- _Work instructions_: The entries below should be given again exactly, minus their pictures.

- _Task input_:
*** Block opens ***
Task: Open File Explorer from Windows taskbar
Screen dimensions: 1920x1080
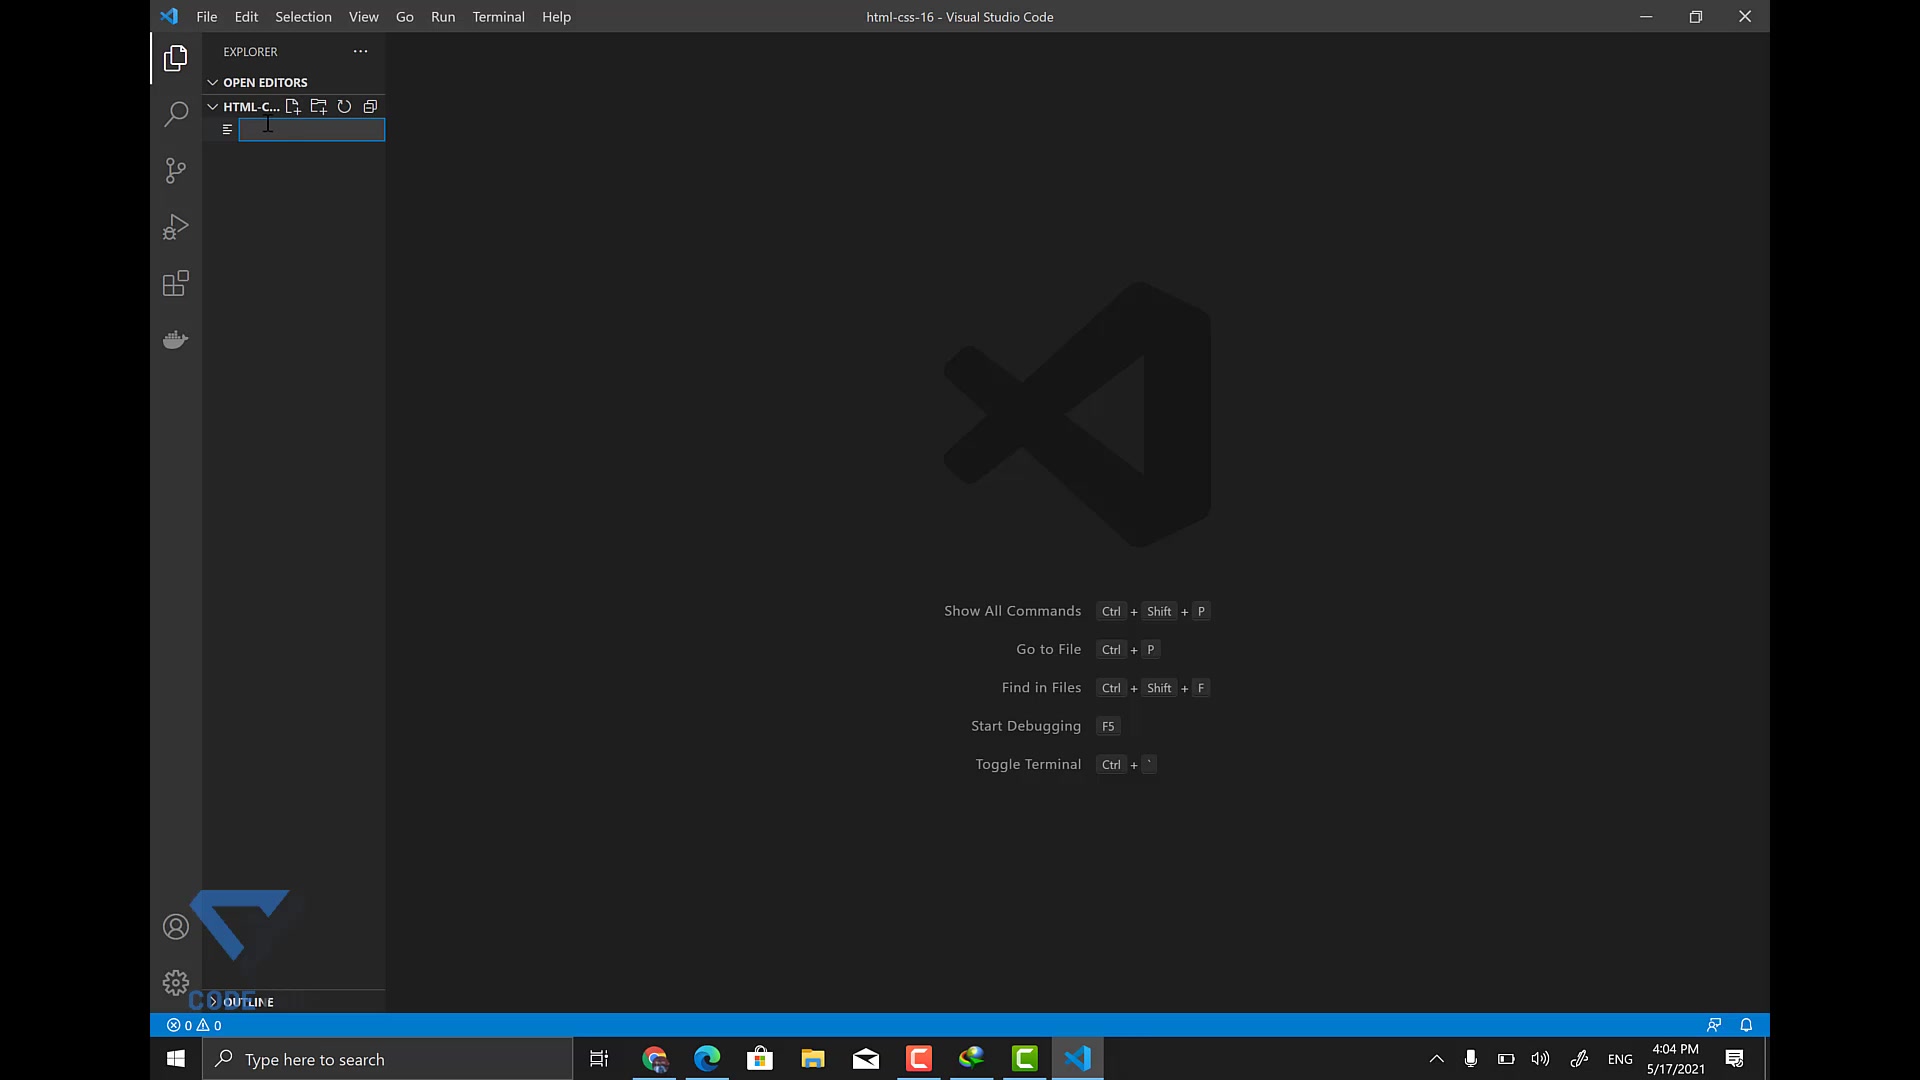Action: pos(812,1059)
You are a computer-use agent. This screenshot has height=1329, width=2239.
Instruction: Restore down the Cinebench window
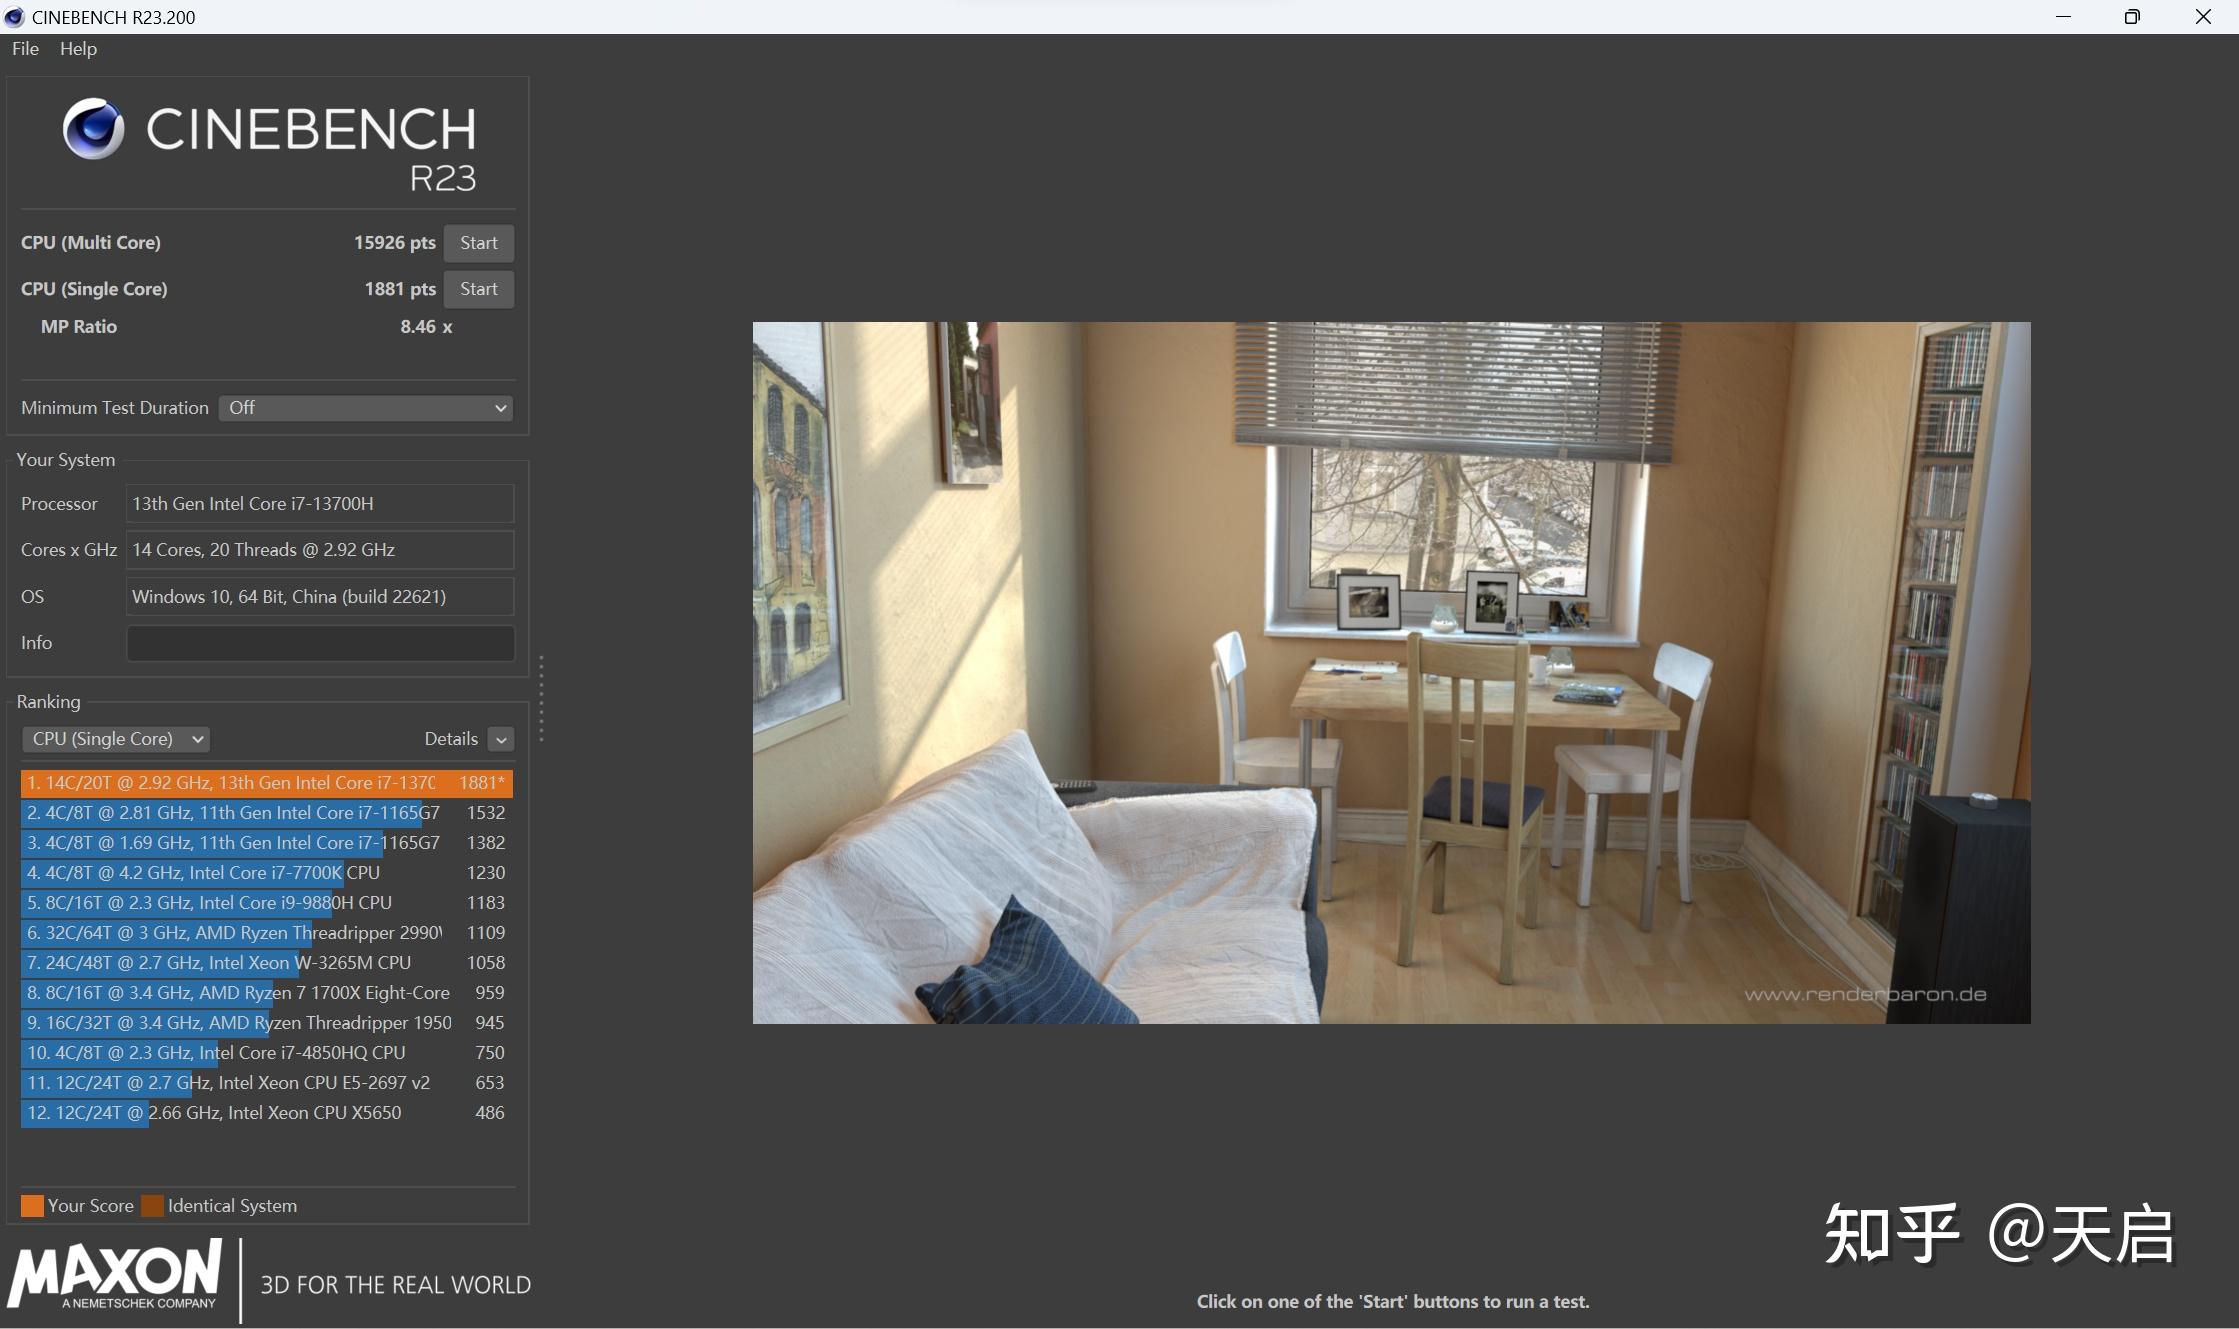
*** Block closes ***
- _Answer below_:
Task: Open File Explorer from Windows taskbar
Screen dimensions: 1920x1080
Action: pos(812,1059)
You are a computer-use agent. This screenshot has height=1329, width=2239.
Instruction: Restore down the Cinebench window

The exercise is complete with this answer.